No, the cert is for the domain. The domain points to their IP address. No problem. As far as getting the cert the CloudService controls the DNS so it can set a TXT record to prove it owns the domain to get the cert. The GameDeveloper does not need to be visible on the public internet. Once CloudServer has the cert it sends to the GameDeveloper and points dynamic domain to GameDeveloper’s local-ip-address. Player connects to CloudServer. CloudServer redirects player to dynamic domain that happens to point to GameDeveloper’s local-ip-address. Because Player and GameDeveloper are on same LAN that works. GameDeveloper serves cert for dynamic domain. Player is happy, gets HTTPS.

GameHost to operate a gateway/DNS

No need for that, CloudService runs the DNS


#15

Ok I understand. The confusion was that you’ve shared bits in pieces across different posts and have shifted terms about ip addresses. this is clear now.

You do need an exception of sorts (and possibly a public suffix list)… but I think you should also focus on pre-generating certificates and have 100+ ready at any given time. If the LE service goes down for a few hours, your service would break.


#16

you should also focus on pre-generating certificates and have 100+ ready at any given time.

Thanks, that’s a good idea.


#17

PSL denied because the sole reason is to get around letsencypt’s limits.

This is extremely frustrating. I’ve spent 2 years on this project only to have it all effectively killed by this HTTPS stuff.

Isn’t there something letsencrypt can do? Setup some kind of exception or some generic subdomain where exceptions are allowed. For example *.dynamicdns.*.*


#18

Something else you could do, is offer a whitelabel option for the cloud service:

  • a gamejam host / classroom / museum can purchase a domain and list your nameservers
  • each game “host” can override happyfuntimes.net as their cloudservice
  • the whitelabel cloudservice might only show a selection of games on a branded page

You could do that for free, or charge a fee. Your call.

Assuming you don’t get an exception in time… Using that method, there are 20 individual domain certs per week off each domain. Across 12 weeks in the 90 day period, thats 240 active certs per domain once you’re up-and-running.

There’s also an clause in the ratelimit that deals with “renewing domains”. If you can tie each certificate to a developer/account, renewing that won’t count against your quota.


#19

240 is not nearly enough certs and besides I think you’re missing the point. This is a FREE OPEN SOURCE LIBRARY. Any user can download the library and add it to their game. It costs me all of $5 a month to run the rendezvous server and not much more to run the dynamic dns / cert getting if I needed to do that which I’m just doing out of love.

It also requires no maintenance (well except for this massively frustrating https stuff)
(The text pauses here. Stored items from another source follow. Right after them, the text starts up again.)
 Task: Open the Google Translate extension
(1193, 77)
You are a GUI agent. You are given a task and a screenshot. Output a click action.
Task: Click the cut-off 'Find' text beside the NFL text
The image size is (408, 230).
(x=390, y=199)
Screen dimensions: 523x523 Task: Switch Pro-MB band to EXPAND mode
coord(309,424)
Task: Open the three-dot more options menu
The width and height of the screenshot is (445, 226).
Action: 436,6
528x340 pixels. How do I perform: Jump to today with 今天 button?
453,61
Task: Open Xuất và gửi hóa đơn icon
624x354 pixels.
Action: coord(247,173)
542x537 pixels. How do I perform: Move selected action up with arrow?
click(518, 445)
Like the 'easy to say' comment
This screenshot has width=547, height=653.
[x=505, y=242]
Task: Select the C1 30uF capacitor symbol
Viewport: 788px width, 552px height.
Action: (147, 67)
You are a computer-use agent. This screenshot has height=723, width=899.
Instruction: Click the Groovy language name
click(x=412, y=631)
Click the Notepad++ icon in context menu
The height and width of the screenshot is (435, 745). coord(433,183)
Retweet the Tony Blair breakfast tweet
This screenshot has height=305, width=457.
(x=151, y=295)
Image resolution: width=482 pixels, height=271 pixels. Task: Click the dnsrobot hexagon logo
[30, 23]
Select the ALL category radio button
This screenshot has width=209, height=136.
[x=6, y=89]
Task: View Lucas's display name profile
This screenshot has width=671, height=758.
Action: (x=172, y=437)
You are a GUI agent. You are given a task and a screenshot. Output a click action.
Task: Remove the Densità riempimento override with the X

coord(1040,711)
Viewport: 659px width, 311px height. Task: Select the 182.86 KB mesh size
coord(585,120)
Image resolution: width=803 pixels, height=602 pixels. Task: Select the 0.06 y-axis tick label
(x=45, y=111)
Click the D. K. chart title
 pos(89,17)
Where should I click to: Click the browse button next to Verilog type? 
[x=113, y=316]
But managing a limited user set of domains is a much larger amount of work. Accounts need to be created, users tracked, domains expired, etc. Thanks for the idea but I don’t consider that a solution.


#20

You’re talking about libraries, games, users on phones et cetera. For me, it isn’t fully clear what the user/player runs or has to install: does it need a specific application on their phone? Or only a webbrowser which will run the game?